As the opioid epidemic grips the nation, how are specific minority groups being affected? They're much worse off, it turns out. At least in the case of the Cherokee Nation.

Across the country, tens of thousands of people are abusing prescription opioids and dying because of it. Within the Cherokee Nation, the tribe's cherished traditions, stories and memories are dying off with them. These are traditions that have been handed down through generations. But as more and more Cherokee babies are born to addicted parents and adopted outside of the Cherokee nation, those traditions are being lost.

The rate of drug-related deaths among American Indian and Alaska Native people had quadrupled since 1999, according to the Indian Health Service.
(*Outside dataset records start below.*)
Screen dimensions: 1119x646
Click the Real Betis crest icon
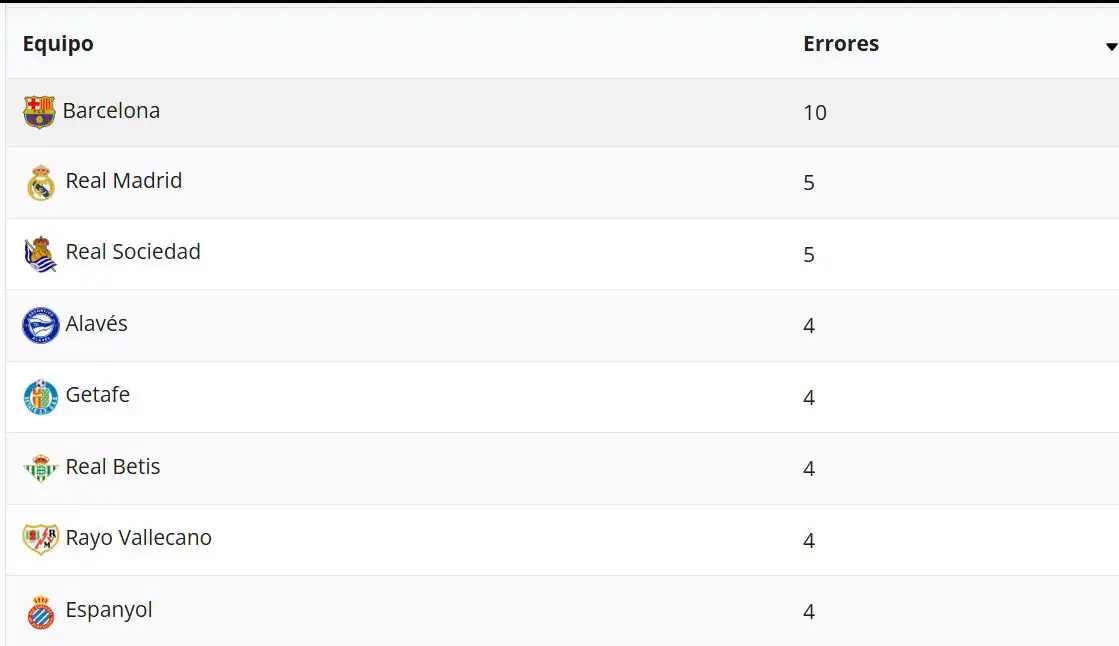41,468
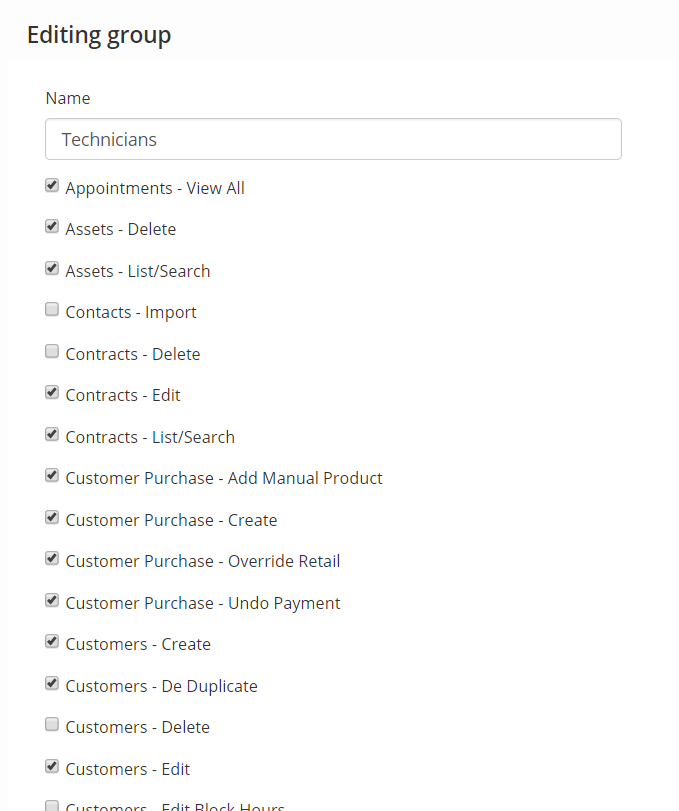Toggle Customer Purchase - Add Manual Product
Image resolution: width=679 pixels, height=811 pixels.
pos(52,475)
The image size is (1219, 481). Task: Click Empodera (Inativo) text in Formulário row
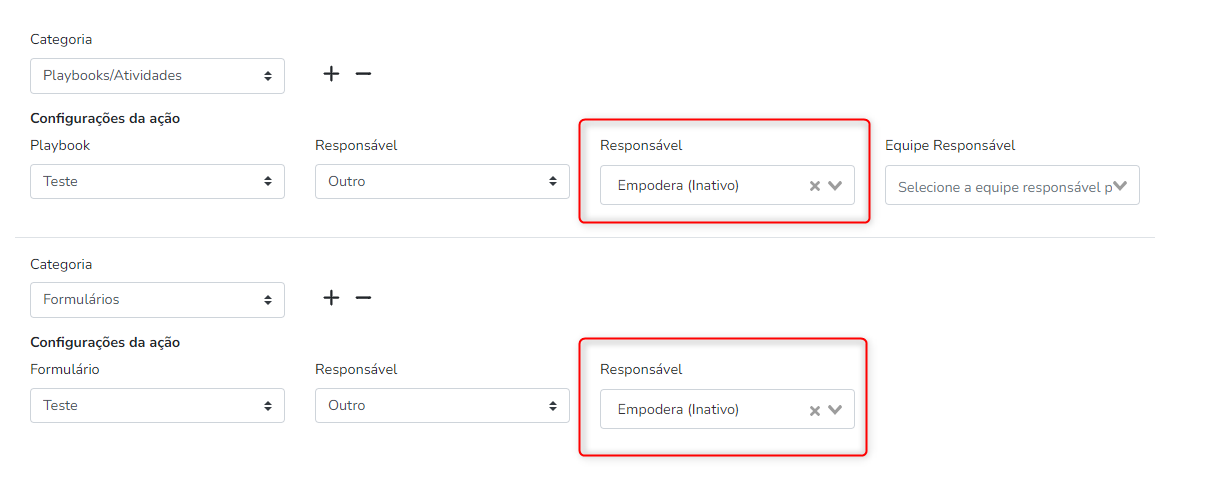(x=678, y=409)
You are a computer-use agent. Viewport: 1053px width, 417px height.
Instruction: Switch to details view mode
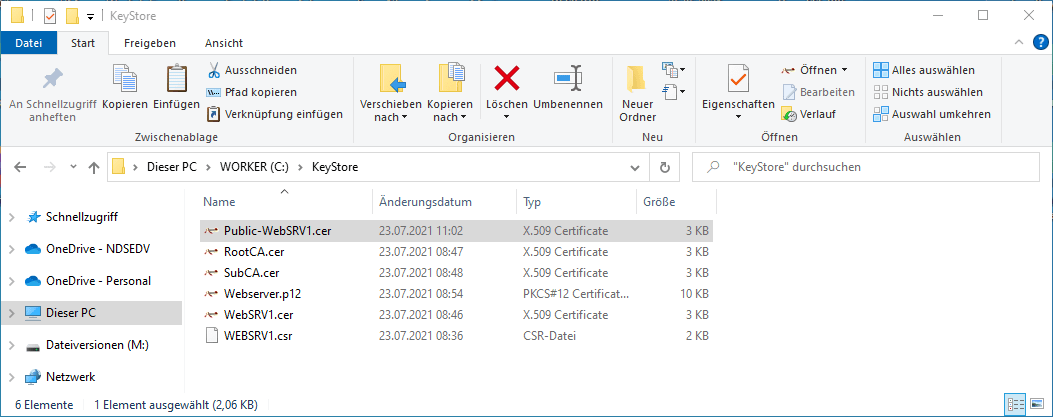coord(1017,405)
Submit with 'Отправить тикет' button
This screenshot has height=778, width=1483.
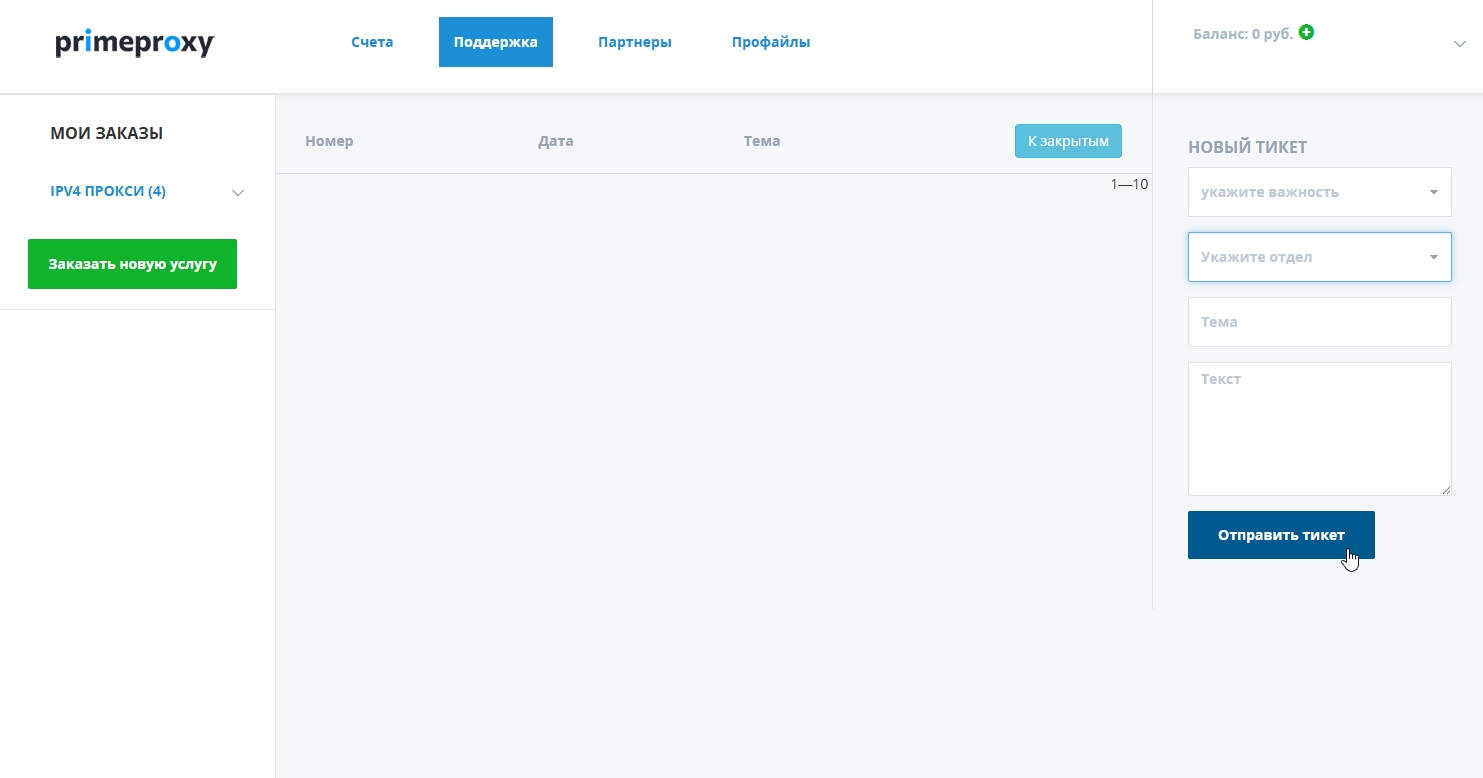click(x=1281, y=535)
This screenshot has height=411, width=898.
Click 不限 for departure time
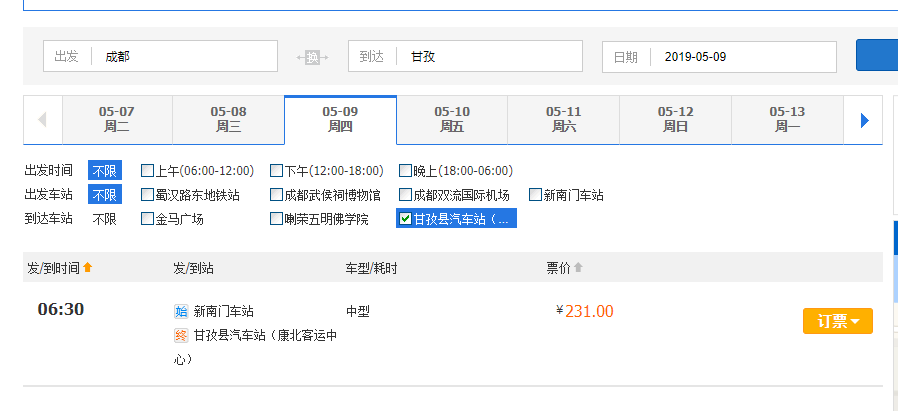105,171
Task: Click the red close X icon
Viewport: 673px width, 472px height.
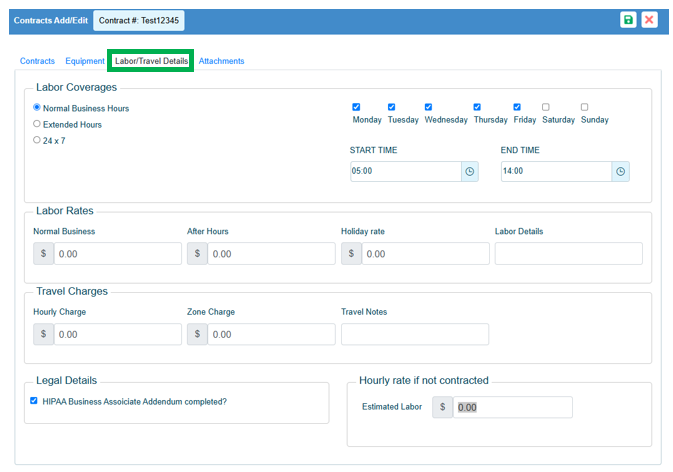Action: (x=649, y=20)
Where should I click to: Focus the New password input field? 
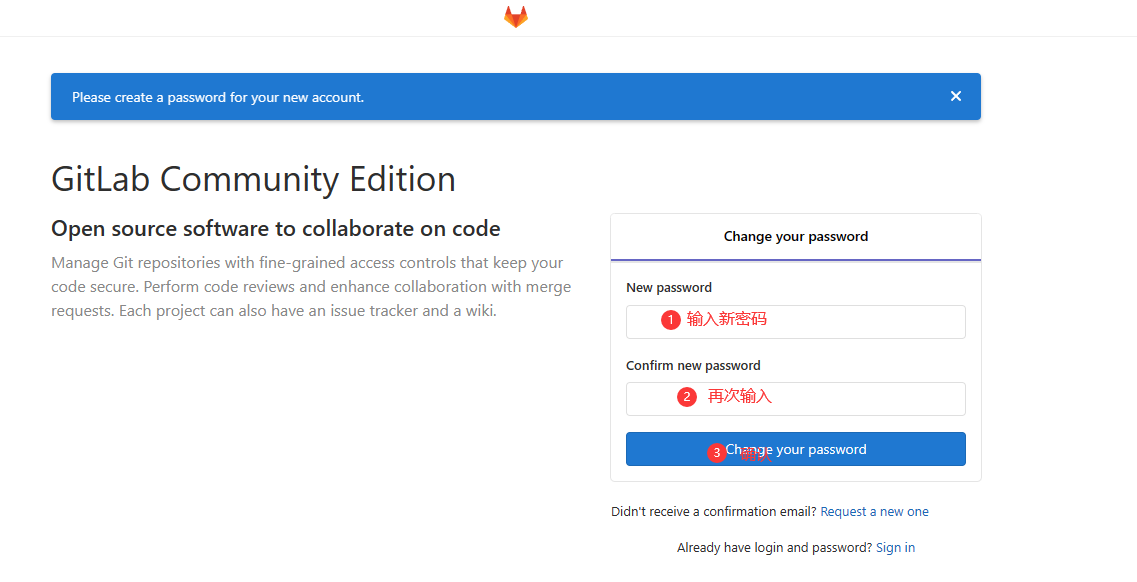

And Oklahoma, which is home to the 120,000 citizens of Cherokee Nation, leads the country in prescription opioid abuse.

Babies are even being born already-addicted. Todd Hembree, the attorney general of the Cherokee Nation, said he kept hearing about babies in opioid withdrawal and children with addicted parents. They were being removed from their families, and adopted into non-native families.

He was quoted about it in news articles, saying: “We have addicted mothers and fathers who don’t give a damn about what their children will carry on,” he said. “They can’t care for themselves, much less anything else. We are losing a generation of continuity.”

The problem has driven him into a legal battle against big opioid distributors. He filed his case against pharmacy chains in the Cherokee Nation’s tribal court. He’s suing Walmart, Walgreens, CVS Health, and big drug distributors like McKesson, Cardinal Health and AmerisourceBergen.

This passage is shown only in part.